For most men, fame of any kind can become an uncomfortable fit when it's not reflective of your real persona. But, with the Black Broadcasting Hall of Fame recipient, what you saw and who he was truly one and the same.
With the news of the death of the 80-year-old pioneer broadcaster, civic leader and education advocate, those who knew him well, like WKNO President Mike Labonia, reflected on the wealth of memories Mr. Scruggs left behind.
"Fred Rogers had come to town and he stopped in to watch Chuck to his program and visit with Chuck," Labonia recalled. "Before he left he came in and told me. He said, 'Absolutely, remarkable. What he's achieving. What he's done. What he's accomplishing.'"
Long before he brought joy to generations of Mid-South children on TV, Mr. Scruggs' list of accomplishments as a businessman and community-minded leader had already been etched in Bluff City history. Arriving in Memphis in 1972, Mr. Scruggs served for 12 years as the influential vice president and manager of the iconic radio station WDIA.
One of the many projects that drew his attention was when he got a call from the owner of the Lorraine Motel asking him for help and ideas as to what to do with his abandoned facility, Mr. Scruggs' sense of the historical value the building could be converted into, led him to do the "legwork" to lay the foundation for what would become the National Civil Rights Museum.
"He advocated at the state level and locally," recalled Beverly Robertson, NCRM's executive director. "He was actually the chairman of the Lorraine Civil Rights Foundation Board which precedes the opening of the Civil Rights Museum."
Yet, it was through the vehicle of his television recognition, Mr. Scruggs' had the perfect platform to promote literacy among the city's youth. His charm. His warmth. His wit. Just like on TV, in person those traits created a natural bond between Mr. Scruggs and his audiences - whether they were 8 or 80.
"It was genuineness. He wasn't looking for anything," Labonia said. "He wasn't trying to sell a product.
It was genuine. Genuine interest in trying to help make kids better."
"Chuck has been such a public servant and such a contributor to the life and fabric of the Memphis community and he will be sorely missed," Robertson added.
"Now you are my friend. Now you are my friend. Thank you!"
Memorial services for "Mr. Chuck" were set Jan. 22, television station WKNO said. There will be two visitation times on Friday, Jan. 25: R.S. Lewis and Sons Funeral Home, 374 Vance. from 12-4 p.m.; and at St. Therese-Little Flower Catholic Church, 1644 Jackson Ave., from 5-9 p.m.

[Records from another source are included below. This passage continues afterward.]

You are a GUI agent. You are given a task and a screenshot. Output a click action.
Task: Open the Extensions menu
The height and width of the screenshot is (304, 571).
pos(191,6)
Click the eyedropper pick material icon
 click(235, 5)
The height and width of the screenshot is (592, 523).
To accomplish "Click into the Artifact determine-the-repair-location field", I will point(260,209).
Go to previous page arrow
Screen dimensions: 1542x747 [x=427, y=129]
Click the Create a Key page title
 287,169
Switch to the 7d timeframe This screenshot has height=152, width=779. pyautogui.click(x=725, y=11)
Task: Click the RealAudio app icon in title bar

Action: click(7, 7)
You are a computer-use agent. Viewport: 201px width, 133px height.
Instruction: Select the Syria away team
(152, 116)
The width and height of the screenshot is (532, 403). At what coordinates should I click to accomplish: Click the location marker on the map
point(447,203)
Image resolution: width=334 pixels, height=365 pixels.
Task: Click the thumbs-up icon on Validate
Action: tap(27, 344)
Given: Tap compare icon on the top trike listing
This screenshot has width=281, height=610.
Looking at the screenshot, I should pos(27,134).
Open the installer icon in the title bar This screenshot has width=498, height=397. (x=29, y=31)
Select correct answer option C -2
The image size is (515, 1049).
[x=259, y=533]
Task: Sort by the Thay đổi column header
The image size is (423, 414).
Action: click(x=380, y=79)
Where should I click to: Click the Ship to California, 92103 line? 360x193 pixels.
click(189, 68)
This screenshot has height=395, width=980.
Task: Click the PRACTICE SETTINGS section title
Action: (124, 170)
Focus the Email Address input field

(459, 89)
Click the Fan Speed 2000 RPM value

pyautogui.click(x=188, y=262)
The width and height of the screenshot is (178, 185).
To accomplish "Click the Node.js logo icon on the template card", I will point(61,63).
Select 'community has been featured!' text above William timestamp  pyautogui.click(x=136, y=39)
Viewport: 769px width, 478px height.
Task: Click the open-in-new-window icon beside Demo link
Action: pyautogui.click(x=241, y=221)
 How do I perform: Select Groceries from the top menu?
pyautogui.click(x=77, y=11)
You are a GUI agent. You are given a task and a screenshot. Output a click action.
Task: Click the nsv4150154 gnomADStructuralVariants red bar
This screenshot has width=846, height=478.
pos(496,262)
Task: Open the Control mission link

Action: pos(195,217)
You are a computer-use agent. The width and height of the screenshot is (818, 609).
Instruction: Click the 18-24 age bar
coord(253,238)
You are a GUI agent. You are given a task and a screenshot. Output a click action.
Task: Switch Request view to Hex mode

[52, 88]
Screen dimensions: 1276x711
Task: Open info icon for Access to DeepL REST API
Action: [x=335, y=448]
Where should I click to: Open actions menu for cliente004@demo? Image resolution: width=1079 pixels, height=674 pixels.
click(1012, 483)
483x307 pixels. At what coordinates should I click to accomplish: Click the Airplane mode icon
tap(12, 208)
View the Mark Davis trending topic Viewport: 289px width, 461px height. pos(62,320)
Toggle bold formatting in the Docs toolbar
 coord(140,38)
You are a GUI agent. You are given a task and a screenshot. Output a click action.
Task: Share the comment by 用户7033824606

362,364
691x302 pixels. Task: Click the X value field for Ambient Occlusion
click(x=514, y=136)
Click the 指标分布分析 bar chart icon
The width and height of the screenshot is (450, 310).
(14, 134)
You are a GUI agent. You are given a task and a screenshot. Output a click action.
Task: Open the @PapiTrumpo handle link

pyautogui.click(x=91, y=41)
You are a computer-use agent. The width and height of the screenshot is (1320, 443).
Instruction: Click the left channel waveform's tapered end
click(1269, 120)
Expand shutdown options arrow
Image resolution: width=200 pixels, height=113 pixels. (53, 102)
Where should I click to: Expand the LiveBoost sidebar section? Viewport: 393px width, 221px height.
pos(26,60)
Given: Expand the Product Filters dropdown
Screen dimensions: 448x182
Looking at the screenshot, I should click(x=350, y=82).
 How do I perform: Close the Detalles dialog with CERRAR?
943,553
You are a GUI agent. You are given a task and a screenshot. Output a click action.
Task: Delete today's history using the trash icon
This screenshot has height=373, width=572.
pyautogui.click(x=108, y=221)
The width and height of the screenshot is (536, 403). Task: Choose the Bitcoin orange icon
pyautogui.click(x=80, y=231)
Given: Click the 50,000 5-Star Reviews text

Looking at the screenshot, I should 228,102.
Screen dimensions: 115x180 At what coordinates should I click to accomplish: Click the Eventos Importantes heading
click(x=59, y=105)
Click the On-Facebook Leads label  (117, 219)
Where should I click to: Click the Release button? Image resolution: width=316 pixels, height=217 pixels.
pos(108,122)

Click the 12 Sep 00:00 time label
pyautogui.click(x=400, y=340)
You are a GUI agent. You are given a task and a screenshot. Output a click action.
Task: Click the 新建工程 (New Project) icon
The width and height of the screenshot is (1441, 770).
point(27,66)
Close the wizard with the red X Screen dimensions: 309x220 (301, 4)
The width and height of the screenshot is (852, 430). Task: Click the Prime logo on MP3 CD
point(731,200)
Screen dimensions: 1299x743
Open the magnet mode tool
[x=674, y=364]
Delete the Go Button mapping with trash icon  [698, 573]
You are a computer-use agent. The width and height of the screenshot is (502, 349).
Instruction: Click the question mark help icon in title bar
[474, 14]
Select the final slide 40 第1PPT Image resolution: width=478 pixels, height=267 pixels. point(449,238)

A funeral mass will be held on Saturday, Jan. 26 at 10 a.m. at St. Therese-Little Flower.
Honoring the life and community impact of
Charles "Mr. Chuck" Scruggs, WKNO will present a 30-minute tribute show
entitled Our Friend Mr. Chuck. The program will air Thursday, January 24
at 8:00 p.m. on WKNO/Channel 10.
Our Friend Mr. Chuck, produced by Pierre Kimsey, is the story of Charles A. "Chuck" Scruggs, told largely in his own words.
The story takes him through his childhood in Chattanooga, Tennessee and follows him through his broadcast career to Cincinnati, San Francisco and eventually Memphis where he became an icon to thousands of Mid-South children. The show will highlight how Chuck's career allowed him to see his responsibility as a broadcaster. He spent his life using broadcast as a tool for change.
"I was certain there was a need for Mr. Chuck," said Shawn Kelly, former producer of Hello Mr. Chuck! "People want to watch TV; they want to be entertained; they want their MTV, but they need someone like Mr. Chuck. They need sincerity and a kind voice. They need to know some things are real, and Mr. Chuck was real, not a TV character that could be turned off. In the simplest of words, he was a black man who invested his life's energy to be an example and an advocate for our children. We will always need that."
"We may now begin living in a community where there is no Mr. Chuck," said Michael LaBonia, WKNO President & CEO. "But his legacy will always be here. Mr. Chuck will always be alive in our minds and hearts."
Our Friend Mr. Chuck airs Thursday, January 24 at 8:00 p.m. and Sunday, January 27 at 9:00 a.m. on WKNO/Channel 10. It also airs Sunday, January 27 at 12:30 p.m. on WKNO2, available over the air on Channel 10.2 and on Comcast Cable Channel 910.